Avaya and other phone vendors don't even offer this function/feature in their Avaya S8300/G450 VoIP PBX.  Auto attendant is built into one of the modules/cards in the PBX, but it can't do anything but then route the call, do options/coverage paths and of course, route it to an extension, which in our case is a generic email account with UM/Voicemail and extension assigned to it.

 

Then assign other user as delegates in Exchange to that email account, shows up in the Outlook listen/route/forward or delete voicemail as needed that way.

 

Where do you think this voicemail is going to land once it hits the AA and they have an option to do something like leave a message?  The mechanism to provide voice mail services anyway?  Just curious, because something/somewhere has to be able to take the voicemail from the caller, convert and store it someplace, like a send to email, or local voicemail server/service.  Which is Exchange Online in the Cloud pbx they offer.

 

Not sure how you can get around it.  I know, it is like $20 per AA to do this, but not sure what the other options are.  Been out of other PBX/UM/Auto attendant area for years though, maybe I'm just not familiar with other PBX/Cloud offerings and how they would handle a VM from AA.

 

Thanks

I just really like to avoid having a Exchange Mailbox for this - I rather it be perhaps a Shared Mailbox - or a distro group you cannot forward the Auto Attendant to Voicemail after the person doesn't answer anyways even doing queuing this cannot work for us till we can do Voicemail after hours and during holiday's and when they are away from their desk. 

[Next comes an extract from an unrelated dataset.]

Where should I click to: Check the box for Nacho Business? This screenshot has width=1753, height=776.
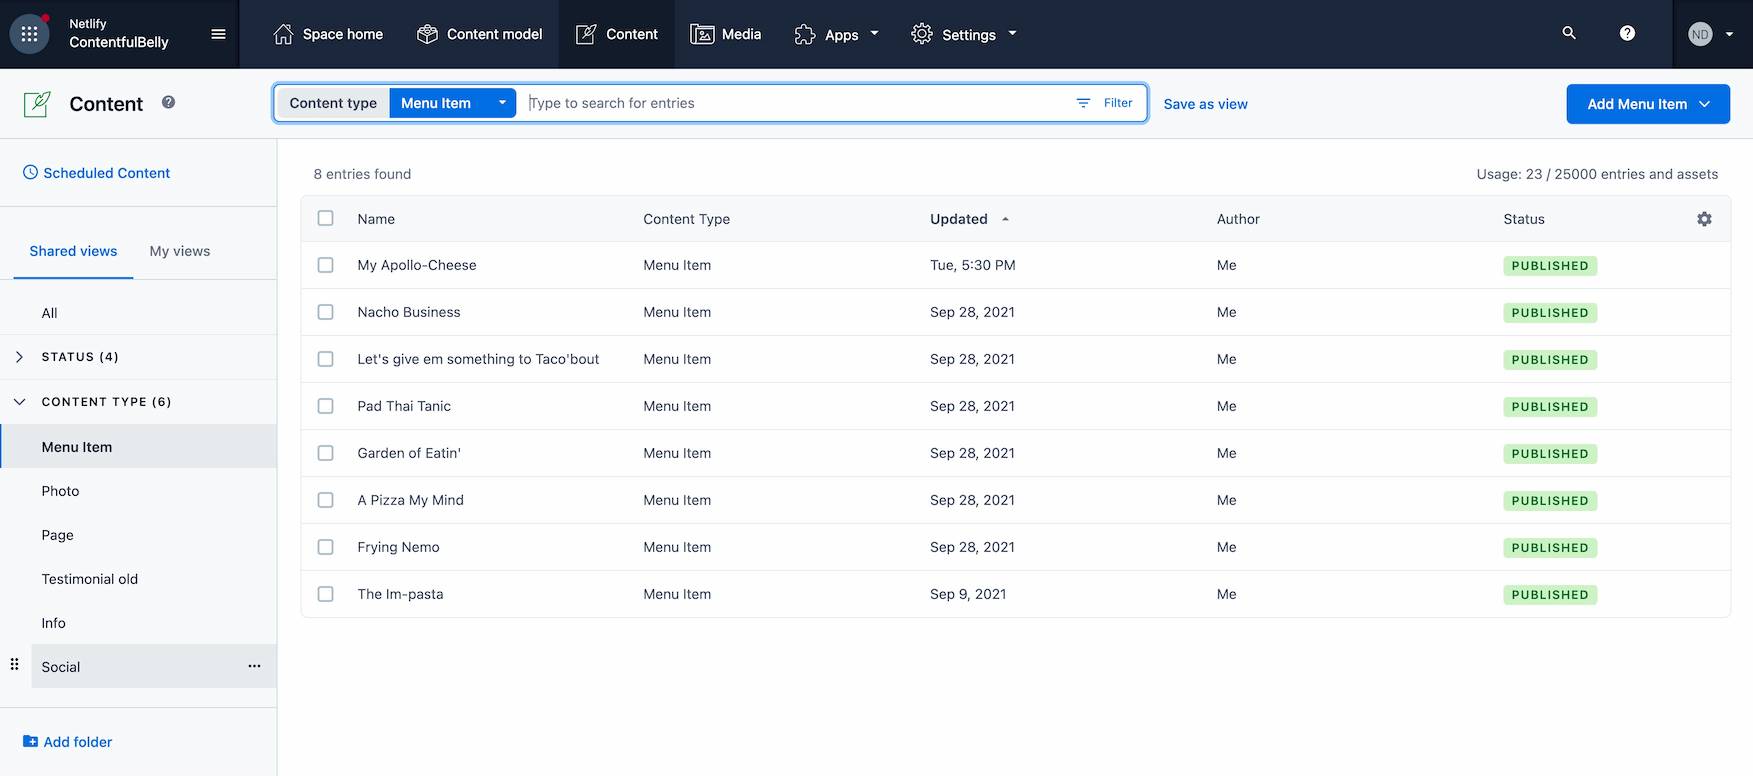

I second this request and just coincidentally posted something related yesterday, looking for a workaround in its absence. This issue keeps coming up with clients that are small businesses and 100% in the cloud.

Why can't we have a general mailbox that just emails users in a group that there's a voicemail and attaches the WAV that would just be too simple. 

 

Correction about the voicemail rule working.  As mentioned, the rules don't work but manually for VM in Exchange.  

 

Again, I'm not familiar with other auto attendants but Avaya's and NEC PBX systems, and Cisco CM/UM as well.  Someone shed some light what the thinking is here and what system is also going to act like the VM system?  The Auto Attendant function in Skype for Business PBX functionality will have voicemail?

 

Want to know more and what other systems offer to accomplish this as well.

 

Thanks

RingCentral did this just fine for us looking for Skype to do this.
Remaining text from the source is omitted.